The Arrow Sign in the Indus Script  3

The Arrow Sign in the Indus Script 3

Unicorn Seal, Harappa, found 1998There has been a controversy among Dravidianists whether the two-way gender distinction as in Old Telugu (masculine/non-masculine) or the three-way distinction as in Tamil (masculine/feminine/neuter) represents the original situation in Dravidian. It is however now well settled that in this respect Old Telugu represents the Proto-Dravidian pattern and that the separate feminine gender was a later development (K.V. Zvelebil, Dravidian Linguistics: An Introduction, 1990: p.20). It may also be noted in passing that the resemblance between the suffix -am in Old Kannada and Tamil and the Sanskrit neuter suffix -am is purely a coincidence as proved by the different form of the re- constructed Dravidian suffix * -(a)mp(u).

A few examples of the earliest inscriptional occurrences of the suffix -(a)mbu/- (a)bu in Old Telugu are listed below (cited by K.M. Sastri: ibid.):

(1) Nagabu : Prob. name of a stone-mason. On a granite pillar in the Amaravati Stupa. Dated variously between 2nd cent. B.C.E. and 2nd cent. CE
(2) samvatsarambul : 'in the year'. In Cikulla Plates (ca. 6th cent. CE).
(3) pandumbu : 'ten measures'. In a stone inscription (ca. 7th cent. CE).

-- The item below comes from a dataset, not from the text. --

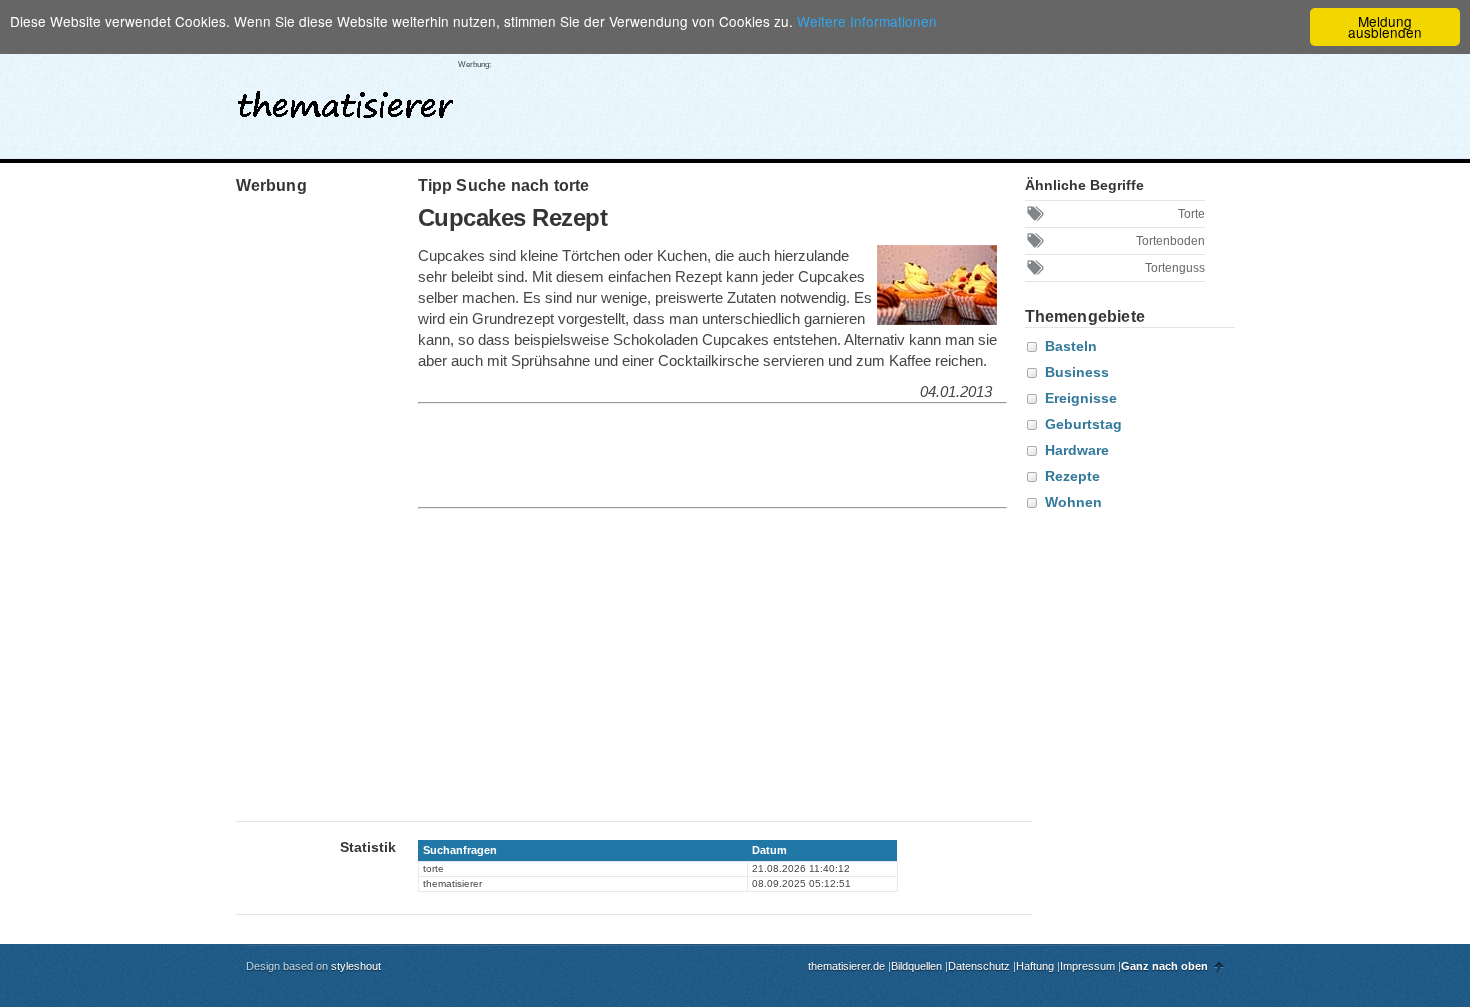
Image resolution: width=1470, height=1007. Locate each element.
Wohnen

It is somewhat surprising that none of the published lists of Old Telugu words culled from inscriptions include those found in the earliest stone inscriptions of the Pallavas from the Tamil country. I append below a list of the titles in Old Telugu (with the suffixes -(a)mpu/-(a)mbu) sported by Mahendravarman I (ca. 600-630 CE) in his stone inscriptions at Kanchipuram, Pallavaram and Tiruchirapalli (T.V. Mahalingam, Pallava Inscriptions,1988, Nos. 21, 28 & 34):

Kurrambu, Curmbu, Vamkambu (Kanchipuram).

Nivambu, Nilvuleneyyambu, Vampu, Vamkampu, Kathumpu, Pasarambu, Katunterambu, Nayambu, Cumbu (Pallavaram).

Nilvuleneyambu, Nivambu, Nayambu, Vambu, Katuntarambu, Karumbu, Kurrambu, Calambu, Kilambu (Tiruchirapalli).